Kaloom’s Container Networking Dramatically Improves Overall Application Performance
Kaloom announces integration of OpenShift and Kubernetes, delivering major CNI and container networking improvements
Kaloom, an emerging leader in the automated data center networking software market, announced the complete integration of OpenShift and Kubernetes into the Kaloom Software Defined Fabric (SDF). At KubeCon, Kaloom is showcasing its container networking improvements and enhanced version of the Kubernetes CNI, named Kactus, to better sustain mission-critical applications, high-availability and support emerging container networking functions.
Data is growing faster than compute and much of that growth is from computer-to-computer communications supporting mission-critical applications. The network must efficiently deliver high throughput or it could become a major bottleneck, making it the most critical piece for improving data center application performance.

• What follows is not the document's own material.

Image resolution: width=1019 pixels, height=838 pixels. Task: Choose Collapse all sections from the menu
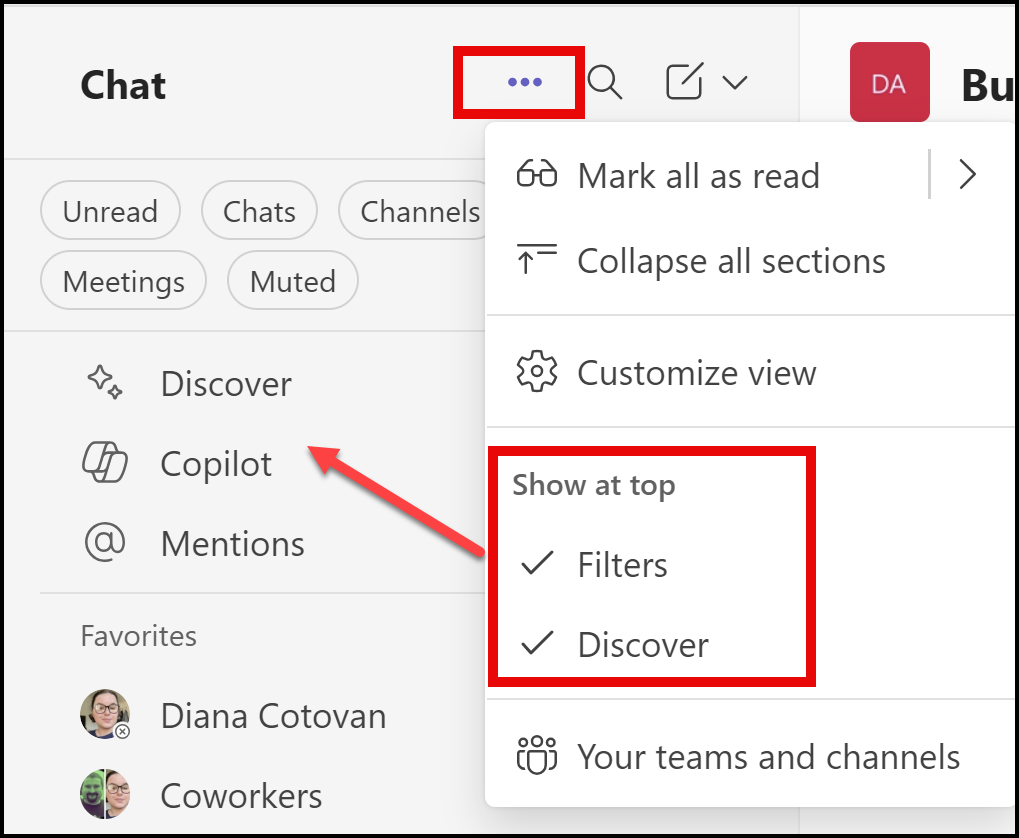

Kaloom recently announced the availability of a fully automated programmable data center networking fabric for enterprises, cloud providers, gaming companies, data center operators and 5G wireless providers. The Kaloom SDF is fully containerized which contributes to the scalability and portability of its solution. Kaloom SDF is integrated into both OpenStack and OpenShift/Kubernetes for a unified virtual machine and container operating environment, simplifying the application deployment in data centers. It allows data center providers to host any virtual machine or container-based application and improves overall application performance, especially for container-based apps.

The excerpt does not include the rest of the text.